Release : 9.0.2
Component : UIM - DISCOVERY_SERVER
There were multiple issues that needed to be addressed to achieve this resolution.
- robot (controller) 7.97 memory leak (upgraded to 7.97 HF3 which had the fix for the memory leak)
- Physical memory usage on the Primary and UMP machines was increasing as various C and Java processes appeared to be using up increasing amounts of memory over time. This included the following processes:
- discovery_server
- data_engine
- nis_server
- data_engine 9.0.2 upgraded to 9.0.2 HF3 to handle various issues
- Primary hub physical memory usage was improved (decreased) with various changes we made to core probes and most of them are described here and at first the memory worsened with a few days, and then over time as we made cfg changes it took weeks for the Primary to end up needing a restart but the DS still used up enough memory to warrant a restart of the Primary Hub robot.
Therefore the discovery_server eventually had to be offloaded from the Primary hub to a child robot of the primary.

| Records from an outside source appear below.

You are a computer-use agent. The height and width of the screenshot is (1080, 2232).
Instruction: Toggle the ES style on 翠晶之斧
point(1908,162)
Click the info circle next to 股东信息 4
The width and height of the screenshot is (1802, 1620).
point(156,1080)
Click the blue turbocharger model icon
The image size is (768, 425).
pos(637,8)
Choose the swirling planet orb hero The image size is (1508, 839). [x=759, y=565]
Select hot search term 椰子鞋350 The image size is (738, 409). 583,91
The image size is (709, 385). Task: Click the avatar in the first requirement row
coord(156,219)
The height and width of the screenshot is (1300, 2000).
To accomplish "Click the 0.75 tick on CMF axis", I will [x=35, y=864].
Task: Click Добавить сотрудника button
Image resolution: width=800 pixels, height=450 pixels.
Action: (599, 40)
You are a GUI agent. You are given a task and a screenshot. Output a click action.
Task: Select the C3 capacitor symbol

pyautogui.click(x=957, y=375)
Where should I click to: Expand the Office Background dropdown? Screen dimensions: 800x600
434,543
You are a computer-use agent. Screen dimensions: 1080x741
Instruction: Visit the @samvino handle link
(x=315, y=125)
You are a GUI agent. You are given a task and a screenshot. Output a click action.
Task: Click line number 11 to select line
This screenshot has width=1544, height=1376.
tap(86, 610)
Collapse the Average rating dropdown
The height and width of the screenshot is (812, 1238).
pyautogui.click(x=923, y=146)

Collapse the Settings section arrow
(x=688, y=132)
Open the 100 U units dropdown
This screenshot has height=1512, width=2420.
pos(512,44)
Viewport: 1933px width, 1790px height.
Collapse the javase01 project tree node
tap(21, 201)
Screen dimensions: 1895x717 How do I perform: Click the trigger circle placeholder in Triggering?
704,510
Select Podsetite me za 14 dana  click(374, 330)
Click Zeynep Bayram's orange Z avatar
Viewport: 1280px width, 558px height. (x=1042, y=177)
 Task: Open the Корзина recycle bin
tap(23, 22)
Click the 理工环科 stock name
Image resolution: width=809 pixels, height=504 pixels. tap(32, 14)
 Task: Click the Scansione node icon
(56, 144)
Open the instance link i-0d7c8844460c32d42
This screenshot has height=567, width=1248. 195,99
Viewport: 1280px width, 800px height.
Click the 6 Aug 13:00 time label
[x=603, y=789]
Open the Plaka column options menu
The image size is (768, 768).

Child Robot for DS hardware/resources configured as per recommendation: 2.4 GHz or higher, Quad Core, 4 processors or more, min. 16 GB RAM, SSD Disk.
Other updates to discovery_server.cfg:
- From the discovery_server probe's Raw Configure GUI, select the setup folder, then in the right-hand pane create a new section called nimbusscan
-Select the newly created nimbusscan folder from the left-hand pane, then add the following key value in the right-hand pane:
nis_cache_update_interval_secs = 1800
-The niscache polling interval controls how often the discovery_server probe calls the controller probes' _nis_cache callback to check for niscache changes. Niscache changes are not event driven. The controller needs to be polled on a regular interval to detect any niscache changes.
- data_engine logging had to be decreased from 5 down to 1 due to a discovered/known issue with the log data being added to/held in memory
- Once the DS was offloaded to the child robot of the Primary as described above, the original issue of users not being able to login to UMP was resolved.
- The data_engine memory usage trend is still increasing as more monitoring is being enabled, since the DE holds the S_QOS_DATA table in its memory buffer.
The customer is significantly expanding their UIM monitoring footprint. As an example, the S_QOS_DATA table which is already at 1 million rows/QOS objects+ recently increased within 3 days by ~15k QOS entries apparently due to enabling monitoring for a storage probe. This trend will continue as the customer expands/enables more monitoring (TEST->PROD).